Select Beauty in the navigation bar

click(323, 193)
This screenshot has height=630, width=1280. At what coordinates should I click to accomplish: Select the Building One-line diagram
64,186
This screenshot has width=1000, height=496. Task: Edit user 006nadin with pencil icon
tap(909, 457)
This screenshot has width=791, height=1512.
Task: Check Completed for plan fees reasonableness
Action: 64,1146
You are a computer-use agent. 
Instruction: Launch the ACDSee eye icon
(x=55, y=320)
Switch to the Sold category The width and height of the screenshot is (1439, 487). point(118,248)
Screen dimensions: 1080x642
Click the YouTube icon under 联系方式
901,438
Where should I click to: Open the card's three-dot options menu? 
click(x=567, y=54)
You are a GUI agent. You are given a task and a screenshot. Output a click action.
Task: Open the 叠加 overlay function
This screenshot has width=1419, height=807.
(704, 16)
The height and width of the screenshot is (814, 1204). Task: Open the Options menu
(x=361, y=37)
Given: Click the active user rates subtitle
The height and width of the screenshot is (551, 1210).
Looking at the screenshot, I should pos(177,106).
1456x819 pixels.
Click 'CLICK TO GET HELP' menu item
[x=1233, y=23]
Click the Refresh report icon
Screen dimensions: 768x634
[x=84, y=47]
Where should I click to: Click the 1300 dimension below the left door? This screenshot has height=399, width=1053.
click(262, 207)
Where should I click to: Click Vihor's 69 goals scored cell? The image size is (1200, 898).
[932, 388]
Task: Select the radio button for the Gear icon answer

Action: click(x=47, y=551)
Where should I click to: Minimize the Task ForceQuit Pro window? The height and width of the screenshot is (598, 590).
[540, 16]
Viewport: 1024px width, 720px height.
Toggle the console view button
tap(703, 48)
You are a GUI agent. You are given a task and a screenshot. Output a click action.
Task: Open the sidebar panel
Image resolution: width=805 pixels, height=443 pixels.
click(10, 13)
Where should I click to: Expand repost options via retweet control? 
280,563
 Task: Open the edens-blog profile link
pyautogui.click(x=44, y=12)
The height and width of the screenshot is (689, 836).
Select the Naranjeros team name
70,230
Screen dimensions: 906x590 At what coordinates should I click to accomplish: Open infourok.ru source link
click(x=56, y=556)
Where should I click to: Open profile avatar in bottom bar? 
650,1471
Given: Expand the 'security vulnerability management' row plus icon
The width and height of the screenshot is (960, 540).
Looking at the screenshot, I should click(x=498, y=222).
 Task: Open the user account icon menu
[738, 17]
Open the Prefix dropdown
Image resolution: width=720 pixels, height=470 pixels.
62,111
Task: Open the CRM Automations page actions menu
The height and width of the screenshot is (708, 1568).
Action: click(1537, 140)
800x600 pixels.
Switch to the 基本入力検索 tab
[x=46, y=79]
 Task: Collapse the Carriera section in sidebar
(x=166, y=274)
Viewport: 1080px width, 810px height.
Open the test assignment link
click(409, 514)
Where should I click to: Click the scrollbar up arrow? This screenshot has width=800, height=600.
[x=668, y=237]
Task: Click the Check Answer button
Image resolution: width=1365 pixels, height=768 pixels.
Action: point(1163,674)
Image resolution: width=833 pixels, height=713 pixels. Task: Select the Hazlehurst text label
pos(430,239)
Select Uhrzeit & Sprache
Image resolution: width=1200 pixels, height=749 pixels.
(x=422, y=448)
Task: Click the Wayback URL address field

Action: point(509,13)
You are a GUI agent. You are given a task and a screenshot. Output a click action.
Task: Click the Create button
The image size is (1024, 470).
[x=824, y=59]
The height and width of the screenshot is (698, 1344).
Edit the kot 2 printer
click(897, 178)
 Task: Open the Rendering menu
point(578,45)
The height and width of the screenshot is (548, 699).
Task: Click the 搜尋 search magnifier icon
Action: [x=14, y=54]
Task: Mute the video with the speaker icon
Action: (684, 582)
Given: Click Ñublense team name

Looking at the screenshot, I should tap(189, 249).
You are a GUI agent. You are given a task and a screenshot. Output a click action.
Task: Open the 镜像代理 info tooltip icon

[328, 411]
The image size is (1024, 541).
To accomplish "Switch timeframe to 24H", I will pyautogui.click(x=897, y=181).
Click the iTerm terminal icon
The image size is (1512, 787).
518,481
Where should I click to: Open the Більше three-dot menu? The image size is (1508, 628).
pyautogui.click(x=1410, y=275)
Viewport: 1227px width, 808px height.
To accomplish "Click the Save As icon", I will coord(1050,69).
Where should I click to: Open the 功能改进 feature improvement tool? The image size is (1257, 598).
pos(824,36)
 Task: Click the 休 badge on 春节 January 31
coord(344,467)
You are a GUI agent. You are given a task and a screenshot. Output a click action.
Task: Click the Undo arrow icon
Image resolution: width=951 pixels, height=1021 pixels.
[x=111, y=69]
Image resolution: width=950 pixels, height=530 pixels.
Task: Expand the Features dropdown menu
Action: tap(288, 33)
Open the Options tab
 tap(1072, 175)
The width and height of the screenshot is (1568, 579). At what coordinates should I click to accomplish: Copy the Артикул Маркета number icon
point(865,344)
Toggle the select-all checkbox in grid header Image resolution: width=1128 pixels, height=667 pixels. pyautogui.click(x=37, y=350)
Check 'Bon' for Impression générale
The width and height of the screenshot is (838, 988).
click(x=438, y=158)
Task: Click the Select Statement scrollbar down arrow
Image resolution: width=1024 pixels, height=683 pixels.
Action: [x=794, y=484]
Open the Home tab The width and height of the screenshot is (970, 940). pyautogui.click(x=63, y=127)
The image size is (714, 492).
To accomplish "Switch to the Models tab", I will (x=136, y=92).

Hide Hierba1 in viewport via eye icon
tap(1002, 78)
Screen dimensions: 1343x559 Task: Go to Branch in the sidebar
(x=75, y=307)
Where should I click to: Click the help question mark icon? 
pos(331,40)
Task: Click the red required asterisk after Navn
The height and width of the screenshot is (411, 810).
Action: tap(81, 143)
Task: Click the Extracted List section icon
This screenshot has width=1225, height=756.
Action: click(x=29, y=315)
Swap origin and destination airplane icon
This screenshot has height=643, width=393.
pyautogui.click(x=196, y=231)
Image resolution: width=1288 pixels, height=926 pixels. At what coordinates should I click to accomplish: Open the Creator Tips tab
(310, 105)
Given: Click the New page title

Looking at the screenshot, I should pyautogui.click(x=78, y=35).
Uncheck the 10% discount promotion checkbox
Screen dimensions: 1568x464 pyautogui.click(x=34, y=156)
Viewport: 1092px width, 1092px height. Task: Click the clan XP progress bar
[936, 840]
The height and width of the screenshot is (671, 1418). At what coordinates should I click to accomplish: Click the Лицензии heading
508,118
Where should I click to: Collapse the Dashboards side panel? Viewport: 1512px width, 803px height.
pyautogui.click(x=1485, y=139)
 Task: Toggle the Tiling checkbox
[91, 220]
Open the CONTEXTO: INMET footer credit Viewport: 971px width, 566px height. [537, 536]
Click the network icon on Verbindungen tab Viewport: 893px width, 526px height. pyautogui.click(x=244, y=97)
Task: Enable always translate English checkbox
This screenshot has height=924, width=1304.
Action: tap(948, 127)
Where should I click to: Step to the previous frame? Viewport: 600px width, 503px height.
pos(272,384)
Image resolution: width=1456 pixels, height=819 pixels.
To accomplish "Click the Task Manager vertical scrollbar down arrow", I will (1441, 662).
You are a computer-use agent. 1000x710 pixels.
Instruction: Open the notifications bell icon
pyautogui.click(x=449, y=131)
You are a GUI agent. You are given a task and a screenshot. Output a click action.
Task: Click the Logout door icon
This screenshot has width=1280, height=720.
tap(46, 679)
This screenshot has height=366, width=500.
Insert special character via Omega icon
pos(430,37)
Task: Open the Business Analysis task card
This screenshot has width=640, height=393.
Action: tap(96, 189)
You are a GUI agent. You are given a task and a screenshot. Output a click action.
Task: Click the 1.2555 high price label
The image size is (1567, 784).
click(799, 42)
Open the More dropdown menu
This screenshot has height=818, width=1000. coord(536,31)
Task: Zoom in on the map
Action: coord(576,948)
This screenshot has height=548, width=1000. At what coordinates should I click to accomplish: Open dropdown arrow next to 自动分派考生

WHAT NEEDS TO BE DONE: Start at the line containing "This screenshot has height=366, width=500." and transcribe through the end of the entries. Please keep both ends and add nothing.

TASK SOLUTION:
This screenshot has height=366, width=500.
Insert special character via Omega icon
pos(430,37)
Task: Open the Business Analysis task card
This screenshot has width=640, height=393.
Action: tap(96, 189)
You are a GUI agent. You are given a task and a screenshot. Output a click action.
Task: Click the 1.2555 high price label
The image size is (1567, 784).
click(799, 42)
Open the More dropdown menu
This screenshot has height=818, width=1000. coord(536,31)
Task: Zoom in on the map
Action: coord(576,948)
This screenshot has height=548, width=1000. At what coordinates should I click to accomplish: Open dropdown arrow next to 自动分派考生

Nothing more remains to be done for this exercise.